Leidos Price Targets Slashed to $110 and $125 as Q1 Revenues Reach $4.40B
LDOS•Jefferies cut its Leidos price target to $110 from $140 and Bank of America trimmed its target to $125 from $200 over healthcare business pressures. Despite a 15% stock decline and an expected 8.4% EPS drop, Q1 revenues of $4.40 billion and new government AI contracts underpin 2.6% revenue growth forecasts.
1. Analyst Price Target Reductions
Jefferies lowered its target on Leidos to $110 from $140, and Bank of America cut its target to $125 from $200, highlighting concerns over potential healthcare business headwinds. These adjustments reflect a more cautious outlook despite Leidos’ diversified defense technology portfolio.
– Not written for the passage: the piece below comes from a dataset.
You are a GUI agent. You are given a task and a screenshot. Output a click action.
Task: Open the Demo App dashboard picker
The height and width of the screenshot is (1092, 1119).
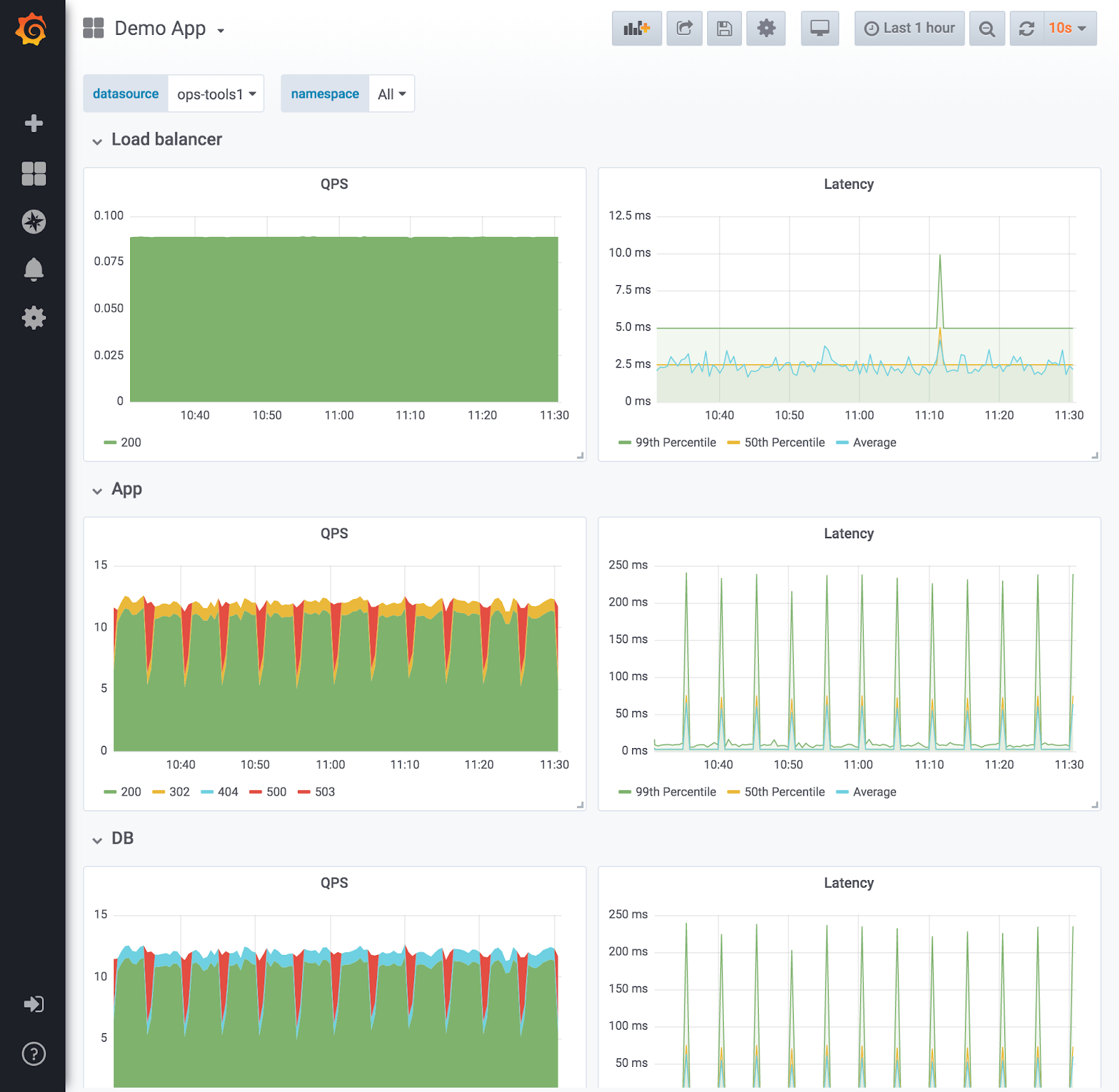pos(161,29)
2. Stock Performance Trends
Leidos shares have fallen nearly 15% over a recent period, underperforming the S&P 500, and closed a recent session down 2.13%. This downturn underscores investor sensitivity to downward adjustments in future growth expectations.
3. Operational Strength and Contracts
Leidos continues to expand its AI, cybersecurity and digital modernization offerings, securing multiple major government defense and intelligence contracts. These wins contributed to Q1 revenues of $4.40 billion, up from prior quarters, bolstering near-term revenue visibility.
4. Financial Outlook and Guidance
Next quarter EPS is projected at $2.94, an 8.4% year-over-year decline, while revenue is forecast to rise 2.6% to $4.36 billion. The company raised its full-year guidance after strong Q1 performance, signaling confidence in sustained contract pipeline growth.